Bénie soit la Providence qui a donné à chacun un joujou: la poupée à l'enfant, l'enfant à la femme, la femme à l'homme, et l'homme au diable.
Victor Hugo - Marie Tudor (1833), I, 2
La fatalité, la providence : quelle différence ? Aucune et pourtant nous avons l’habitude de classer la fatalité dans les causes de malheur et la providence dans celles de la bonne chance.
Victor Hugo est un peu plus rigoureux : la Providence c’est ce qui met de l’ordre dans la Création, et pas n’importe quel ordre. Il s’agit de l’ordre des fonctions. Que chaque chose créée ait une fonction par rapport à un autre élément créé, de sorte que se construise ainsi une pyramide dont chaque étage soit nécessaire pour l’existence de l’étage supérieur. Ainsi on a le triple avantage que :
1 - L’ensemble soit autosuffisant ;
2 - Que tout ayant une fonction ait un sens ;
3 - Que l’homme, placé au sommet de la pyramide puisse tirer avantage de la Création toute entière sans avoir à s’en justifier.
Encore que ce soit difficile à avaler, je passerai sur le fait qu’une telle conception nous oblige à bénir n’importe quoi, y compris que « l'enfant [soit le joujou de] la femme, la femme [celui de] l'homme, et l'homme [celui du] diable » (1).
En revanche, on a toujours eu quelques difficultés (et déjà au 17ème siècle) à admettre que tout ait un sens en raison d’un bénéfice apporté à la création - et plus encore à l’homme. Car disait-on, lorsqu’il pleut sur la mer, alors que d’effroyables et arides déserts font d’épouvantables conditions d’existence pour les peuples qui y vivent, comment la Providence peut-elle justifier cela ? Plus tard, avec le tremblement de terre de Lisbonne, la même question est réapparue (voir Post du 12 février 2006).

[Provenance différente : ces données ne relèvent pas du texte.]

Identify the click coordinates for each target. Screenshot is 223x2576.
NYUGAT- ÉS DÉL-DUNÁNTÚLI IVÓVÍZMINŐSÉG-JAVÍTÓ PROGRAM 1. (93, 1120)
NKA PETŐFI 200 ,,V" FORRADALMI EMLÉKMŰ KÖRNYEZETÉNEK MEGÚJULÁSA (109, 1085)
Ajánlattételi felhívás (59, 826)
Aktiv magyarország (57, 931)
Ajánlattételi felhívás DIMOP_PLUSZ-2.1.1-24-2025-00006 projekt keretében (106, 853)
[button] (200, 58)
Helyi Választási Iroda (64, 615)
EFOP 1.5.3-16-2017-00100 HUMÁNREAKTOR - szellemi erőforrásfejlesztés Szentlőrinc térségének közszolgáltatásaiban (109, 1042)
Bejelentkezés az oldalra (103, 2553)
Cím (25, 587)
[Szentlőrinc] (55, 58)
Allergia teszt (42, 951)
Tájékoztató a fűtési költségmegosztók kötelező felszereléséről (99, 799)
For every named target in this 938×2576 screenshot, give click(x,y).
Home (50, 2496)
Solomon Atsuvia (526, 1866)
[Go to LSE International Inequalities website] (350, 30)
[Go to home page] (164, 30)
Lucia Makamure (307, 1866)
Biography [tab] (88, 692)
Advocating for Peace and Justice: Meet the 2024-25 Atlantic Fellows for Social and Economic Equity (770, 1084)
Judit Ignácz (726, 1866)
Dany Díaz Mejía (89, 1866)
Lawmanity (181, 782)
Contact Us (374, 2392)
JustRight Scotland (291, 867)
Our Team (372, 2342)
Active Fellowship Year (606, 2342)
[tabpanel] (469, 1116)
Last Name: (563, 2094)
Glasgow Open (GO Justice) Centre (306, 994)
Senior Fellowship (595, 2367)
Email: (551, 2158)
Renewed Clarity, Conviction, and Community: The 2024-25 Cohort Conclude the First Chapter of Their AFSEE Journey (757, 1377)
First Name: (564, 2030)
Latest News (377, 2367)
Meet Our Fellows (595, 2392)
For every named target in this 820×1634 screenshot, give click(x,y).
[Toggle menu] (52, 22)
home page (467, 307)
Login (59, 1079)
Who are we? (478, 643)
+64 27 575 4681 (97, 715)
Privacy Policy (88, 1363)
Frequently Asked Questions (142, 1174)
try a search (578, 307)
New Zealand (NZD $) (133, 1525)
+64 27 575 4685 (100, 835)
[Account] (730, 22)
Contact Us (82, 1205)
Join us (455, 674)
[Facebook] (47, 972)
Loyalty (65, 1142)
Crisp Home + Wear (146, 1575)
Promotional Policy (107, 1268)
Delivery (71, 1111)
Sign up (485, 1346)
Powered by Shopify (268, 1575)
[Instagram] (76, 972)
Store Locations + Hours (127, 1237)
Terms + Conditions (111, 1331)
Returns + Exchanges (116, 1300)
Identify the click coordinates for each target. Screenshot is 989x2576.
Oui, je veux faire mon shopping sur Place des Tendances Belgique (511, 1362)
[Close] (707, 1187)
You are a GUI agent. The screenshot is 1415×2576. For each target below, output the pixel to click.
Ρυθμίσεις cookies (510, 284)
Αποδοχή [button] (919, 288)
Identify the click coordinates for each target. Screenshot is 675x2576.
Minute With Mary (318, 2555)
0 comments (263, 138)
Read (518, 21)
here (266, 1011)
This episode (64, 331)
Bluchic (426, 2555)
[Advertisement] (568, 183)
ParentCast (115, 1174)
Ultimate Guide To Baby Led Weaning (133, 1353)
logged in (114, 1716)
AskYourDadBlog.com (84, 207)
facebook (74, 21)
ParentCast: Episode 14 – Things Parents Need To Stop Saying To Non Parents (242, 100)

Mais le 3ème point, peut-être plus actuel pour nous qui voulons protéger la planète de nos industries, devrait retenir notre attention. On a dit bien des fois que les peuples « premiers », du fait de leur animisme étaient dans une attitude de respect vis-à-vis de la nature, et que, lorsqu’ils tuaient un animal pour vivre, ils ne manquaient pas de faire une offrande - à la nature, au Totem symbolisé par cet animal - pour compenser la perte qu’ils venaient de lui occasionner. Voyez la différence avec la conception « providentielle » (= providentialiste) : l’homme a le droit d’exploiter la nature car non seulement elle lui a été donnée par Dieu, mais encore parce qu’il lui est supérieur : c’est pour lui qu’elle existe.
Pour sauver la Planète, ensauvageons-nous !
(1) Victor n’est pas sérieux. La femme n’est pas la jouet de l’homme mais son auxiliaire, comme le prouve le texte de la Genèse :
2.20 Et l'homme donna des noms à tout le bétail, aux oiseaux du ciel et à tous les animaux des champs; mais, pour l'homme, il ne trouva point d'aide semblable à lui.
2.21 Alors l'Éternel Dieu fit tomber un profond sommeil sur l'homme, qui s'endormit; il prit une de ses côtes, et referma la chair à sa place.
2.22 L'Éternel Dieu forma une femme de la côte qu'il avait prise de l'homme, et il l'amena vers l'homme.
Si vous n’êtes pas encore content(e) avec cette nuance, vous connaissez l’Auteur ? C’est à Lui que vous devez vous plaindre.